Praxisnahe Akzeptanz für Revisionszeiten und Referenzwerte: Der VIK erkennt an, dass die Erbringung von Flexibilität an konkreten Referenzwerten gemessen werden muss. Dabei sollten tendenziell Werte vor der Flexibilitätserbringung als Maßstab herangezogen werden, die eher näher am Zeitpunkt der Flexibilitätserbringung liegen. Länger zurückreichende historische Werte können aufgrund veränderter Marktpreissituationen, Wechsel der Produkte, Revisionsstillständen, Veränderungen der Anlage oder konjunktureller Schwankungen – etwa im Vergleich zum Vorjahr – nicht mehr zutreffend sein. Aktuelleres Lastverhalten spiegelt die tatsächliche betriebswirtschaftliche und konjunkturelle Situation besser wider und ist daher als Referenz praxisnäher und sachgerechter.

Zudem sind Revisionszeiten für Anlagen nicht immer flexibel verschiebbar und können nicht ausschließlich an die Situation im Stromnetz oder am Strommarkt angepasst werden. Der VIK unterstützt daher die Anregung der Bundesnetzagentur, eine bestimmte Anzahl an Tagen pro Jahr festzulegen, an denen eine Zielverfehlung bei der Flexibilitätsbereitstellung für die Rabattgewährung unerheblich ist (S.22). Zusätzlich sollte die Möglichkeit geschaffen werden, eine „Übererfüllung“ der Flexibilitätsanforderungen in einem Zeitraum als Ausgleich für eine mögliche „Untererfüllung“ in einem anderen Zeitraum zu nutzen. Der VIK spricht sich dafür aus, Flexibilitätsziele auf Basis einer monatlichen Betrachtung vorzunehmen. Dadurch würde bei einer temporären Verfehlung der Flexibilitätsanforderungen nur die Entgeltreduktion des betreffenden Zeitraums verloren gehen.

Die Möglichkeit, Speicher nutzen zu können, wird begrüßt: Die Bundesnetzagentur schlägt im Diskussionspapier vor, dass Unternehmen mit geringen oder fehlenden Flexibilitätspotenzialen verstärkt Speichertechnologien einsetzen sollen. Die Möglichkeit, Flexibilität bereitzustellen, ohne direkt in den Produktionsprozess eingreifen zu müssen, sollte grundsätzlich jedem Unternehmen offenstehen, das versteht sich von selbst. Es ist aber ebenso klar, dass die wirtschaftliche Rentabilität solcher Speicherinvestitionen im individuellen Fall unterschiedlich sein kann. Neben den hohen Kosten können auch begrenzte Anschlusskapazitäten, Platzmangel auf dem Werksgelände und genehmigungsrechtliche Hürden die Integration von Speichern an Produktionsstandorten erheblich verzögern oder sogar verhindern. Insofern können Speicherinvestitionen Teil einer unternehmensindividuellen Strategie sein, Flexibilitätspotenziale zu schaffen. Es wird aber auch Fälle geben, in denen dies nicht in Frage kommt.

:: Bereitgestellte Angaben ::
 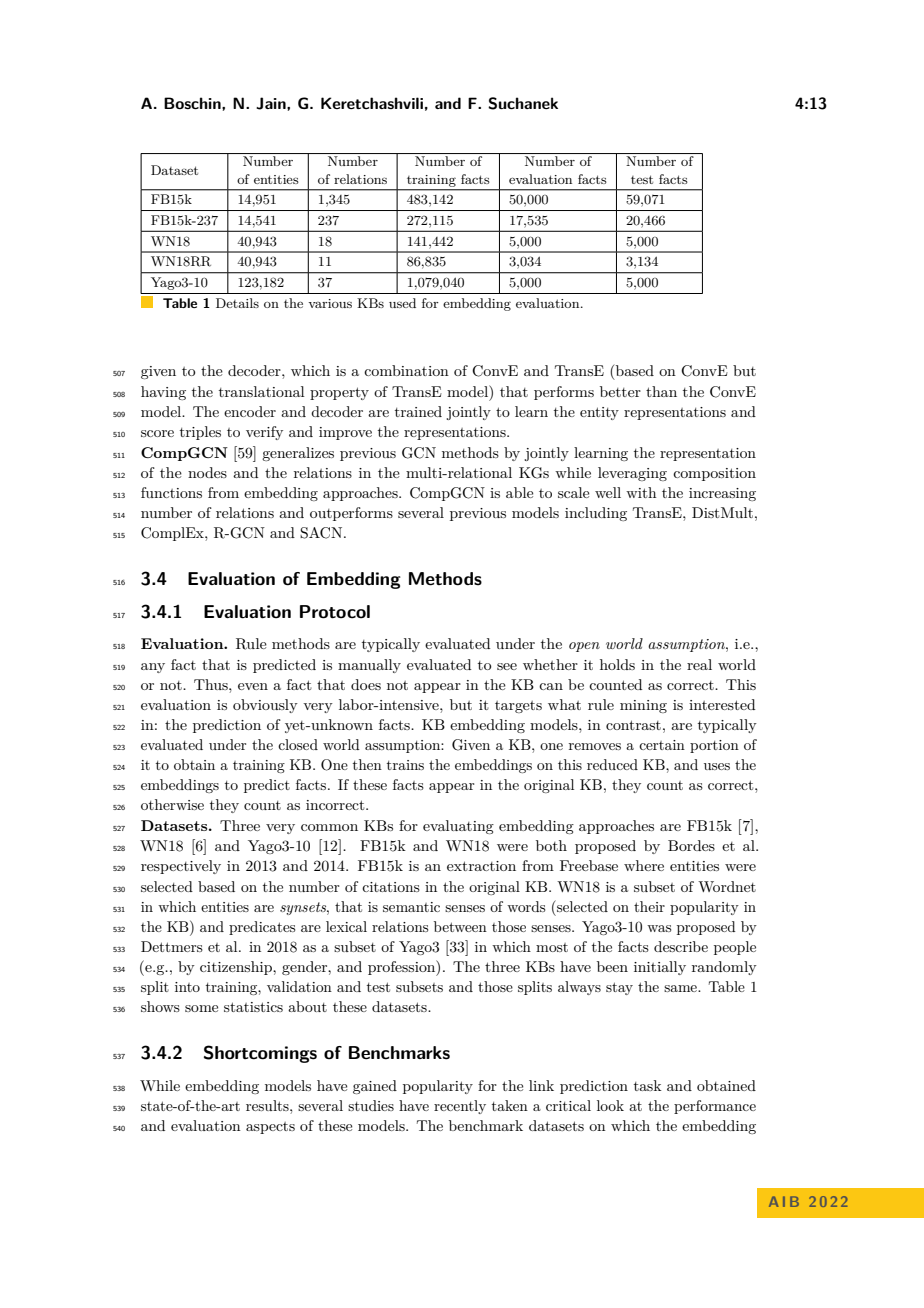 I want to click on otherwise, so click(x=172, y=804).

:: Arbeitsaufträge ::
1. Beantworten Sie anhand des Textes zur Flexibilitätsbereitstellung die folgenden Fragen:
(a) Welche Werte sollten laut dem Text tendenziell als Maßstab für die Erbringung von Flexibilität herangezogen werden?
(b) Auf Basis welcher Betrachtung sollen Flexibilitätsziele nach Ansicht des VIK festgelegt werden?
(c) Welche Hindernisse für die Integration von Speichern an Produktionsstandorten nennt der Text neben den hohen Kosten?
2. Führen Sie den Text zur Flexibilitätsbereitstellung im Anschluss an seinen letzten Satz um einen Absatz fort.

:: Schriftliche Antworten ::
1.
(a) Werte vor der Flexibilitätserbringung, die eher näher am Zeitpunkt der Flexibilitätserbringung liegen.
(b) Auf Basis einer monatlichen Betrachtung.
(c) Begrenzte Anschlusskapazitäten, Platzmangel auf dem Werksgelände und genehmigungsrechtliche Hürden.

2.
Darüber hinaus ist der VIK überzeugt, dass eine systemdienliche Ansiedlung von Speichern auch bei volatilen Energieerzeugern erfolgen sollte und nicht nur beim Endverbraucher. Durch die gezielte Platzierung von Speichern an den Erzeugungsanlagen können Netzengpässe präventiv vermieden und das Stromnetz effizienter ausgelastet werden. Im Rahmen des AgNeS-Prozesses sollten daher gezielte Anreize geschaffen werden – beispielsweise durch Baukostenzuschüsse und/oder eine angepasste Struktur der Speicherentgelte –, um die systemdienliche Integration von Speichern zu fördern. Bei einer netzdienlichen Ansiedlung von Speichern im Stromnetz wäre aus Sicht des VIK zudem weniger Lastflexibilität auf Seiten der Stromverbraucher erforderlich, da die Speicher einen wesentlichen Beitrag zur Netzstabilität, Systemdienlichkeit und Integration von erneuerbaren Energien leisten könnten, was die Energiekosten senkt und den Industriestandortort Deutschland stärkt. Es sollte vor diesem Hintergrund für Industrieunternehmen möglich sein, in erzeugungsnahe Speicherlösungen zu investieren und gleichermaßen von einem individuellen Netzentgelt zu profitieren wie bei Zubau eines Speichers an der Abnahmestelle.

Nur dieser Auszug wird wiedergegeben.